15. OWNERSHIP OF DOCUMENTS. All documents, data, studies, drawings, maps,
models, photographs, and reports prepared by CONSULTANT under this Agreement are
TOWN'S property. CONSULTANT may retain copies of said documents and materials as
desired, but will deliver all original materials to TOWN upon TOWN'S written request for same.
TOWN agrees that use of CONSULTANT'S Services or work product for purposes other than
identified in this Agreement is at TOWN'S own risk.
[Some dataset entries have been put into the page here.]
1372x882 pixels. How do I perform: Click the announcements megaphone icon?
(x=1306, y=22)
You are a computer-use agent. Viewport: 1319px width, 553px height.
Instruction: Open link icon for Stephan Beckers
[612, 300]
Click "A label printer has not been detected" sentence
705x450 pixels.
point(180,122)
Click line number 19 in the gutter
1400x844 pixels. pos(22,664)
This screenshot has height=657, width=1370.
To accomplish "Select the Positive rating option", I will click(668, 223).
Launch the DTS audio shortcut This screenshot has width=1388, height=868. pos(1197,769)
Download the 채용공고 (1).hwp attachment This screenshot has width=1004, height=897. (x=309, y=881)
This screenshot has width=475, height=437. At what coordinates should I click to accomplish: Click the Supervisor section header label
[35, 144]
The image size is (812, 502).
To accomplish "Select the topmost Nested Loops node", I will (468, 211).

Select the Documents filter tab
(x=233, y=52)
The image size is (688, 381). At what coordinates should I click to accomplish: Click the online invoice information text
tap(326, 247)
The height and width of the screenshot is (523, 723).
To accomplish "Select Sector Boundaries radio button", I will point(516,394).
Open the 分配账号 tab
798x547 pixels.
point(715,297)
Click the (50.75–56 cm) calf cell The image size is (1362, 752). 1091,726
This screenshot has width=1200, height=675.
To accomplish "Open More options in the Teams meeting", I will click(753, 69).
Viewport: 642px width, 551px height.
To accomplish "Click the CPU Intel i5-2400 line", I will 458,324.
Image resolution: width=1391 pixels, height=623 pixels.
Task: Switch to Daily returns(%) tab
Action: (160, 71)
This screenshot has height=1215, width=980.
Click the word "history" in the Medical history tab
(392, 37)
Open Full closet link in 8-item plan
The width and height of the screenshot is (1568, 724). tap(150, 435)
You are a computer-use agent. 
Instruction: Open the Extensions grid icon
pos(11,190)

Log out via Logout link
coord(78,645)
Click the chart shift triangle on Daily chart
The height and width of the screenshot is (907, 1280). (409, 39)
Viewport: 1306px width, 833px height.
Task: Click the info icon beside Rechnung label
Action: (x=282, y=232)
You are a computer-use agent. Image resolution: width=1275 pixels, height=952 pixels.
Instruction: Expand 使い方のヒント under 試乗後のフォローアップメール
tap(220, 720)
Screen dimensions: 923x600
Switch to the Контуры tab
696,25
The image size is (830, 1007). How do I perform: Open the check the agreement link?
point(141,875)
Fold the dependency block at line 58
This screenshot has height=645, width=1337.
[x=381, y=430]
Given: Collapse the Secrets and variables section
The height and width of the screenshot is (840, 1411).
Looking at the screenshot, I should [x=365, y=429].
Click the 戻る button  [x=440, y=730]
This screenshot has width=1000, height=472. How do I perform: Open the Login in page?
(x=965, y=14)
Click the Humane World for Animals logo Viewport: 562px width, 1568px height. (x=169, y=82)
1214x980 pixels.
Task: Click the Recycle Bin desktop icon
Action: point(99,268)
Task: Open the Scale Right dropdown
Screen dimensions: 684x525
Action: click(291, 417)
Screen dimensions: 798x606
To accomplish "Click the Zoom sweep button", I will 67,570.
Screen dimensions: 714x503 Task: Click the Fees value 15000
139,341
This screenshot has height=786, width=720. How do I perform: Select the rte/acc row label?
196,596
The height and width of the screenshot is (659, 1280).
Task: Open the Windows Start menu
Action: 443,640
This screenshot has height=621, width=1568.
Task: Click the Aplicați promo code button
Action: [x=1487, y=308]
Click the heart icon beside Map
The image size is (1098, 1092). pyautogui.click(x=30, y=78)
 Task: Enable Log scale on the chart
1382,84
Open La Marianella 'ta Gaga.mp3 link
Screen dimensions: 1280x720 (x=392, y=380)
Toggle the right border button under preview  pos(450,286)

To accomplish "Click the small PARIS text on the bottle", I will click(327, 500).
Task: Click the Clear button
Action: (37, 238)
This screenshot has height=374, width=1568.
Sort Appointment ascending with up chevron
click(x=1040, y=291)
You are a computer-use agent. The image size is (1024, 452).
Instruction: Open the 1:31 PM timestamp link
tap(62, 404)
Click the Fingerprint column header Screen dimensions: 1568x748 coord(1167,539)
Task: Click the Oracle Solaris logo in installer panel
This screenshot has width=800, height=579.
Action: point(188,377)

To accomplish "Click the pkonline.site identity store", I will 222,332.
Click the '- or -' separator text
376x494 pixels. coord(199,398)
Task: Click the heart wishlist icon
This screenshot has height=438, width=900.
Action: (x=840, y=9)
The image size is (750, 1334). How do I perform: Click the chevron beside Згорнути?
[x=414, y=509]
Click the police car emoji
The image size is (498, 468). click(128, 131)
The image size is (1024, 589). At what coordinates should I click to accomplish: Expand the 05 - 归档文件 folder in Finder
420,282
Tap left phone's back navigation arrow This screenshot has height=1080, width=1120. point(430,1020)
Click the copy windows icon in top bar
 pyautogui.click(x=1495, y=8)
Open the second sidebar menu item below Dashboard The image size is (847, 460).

16. PUBLICATION OF DOCUMENTS. Except as necessary for performance under this
Agreement, CONSULTANT will not release copies, sketches, or graphs of materials prepared
pursuant to this Agreement to any other person or public entity without TOWN'S prior written
approval.
17. INDEMNIFICATION AND LIABILITY.
(A) To the fullest extent permitted by law, CONSULTANT shall defend (with legal
counsel reasonably acceptable to TOWN), indemnify, and hold harmless TOWN and its officers,
agents, departments, officials, representatives, council members, and employees (collectively
"Indemnitees") from and against any and all claims, losses, costs, damages, injuries (including,
without limitation, economic harm, injury to or death of an employee of CONSULTANT or its
subconsultants), expenses, and liabilities of every kind, nature, and description that arise out of
or relate to (including, without limitation, incidental and consequential damages, court costs,
attorneys' fees, litigation expenses, and fees of expert consultants or expert witnesses incurred in
connection therewith and costs of investigation) that arise from or relate to, directly or indirectly,
in whole or in part, from: (1) CONSULTANT'S performance of Services under this Agreement,
or any part thereof, (2) any negligent act or omission of CONSULTANT, any subconsultant,
anyone directly or indirectly employed by them, or anyone that they control; (3) any actual or
alleged infringement of the patent rights, copyright, trade secret, trade name, trademark, service
mark or any other intellectual or proprietary right of any person or persons in consequence of the
use by TOWN, or any other Indemnitee, of articles or Services to be supplied in the performance
of this Agreement; or (4) any breach of this Agreement (collectively "Liabilities"). Such
obligations to defend, hold harmless, and indemnify any Indemnitee shall not apply to the extent
such Liabilities are caused by the sole negligence or willful misconduct of such Indemnitee, but
shall apply to all other Liabilities.
(B) The foregoing indemnification provisions will not reduce or affect other rights or
obligations which would otherwise exist in favor of the TOWN and other Indemnitees.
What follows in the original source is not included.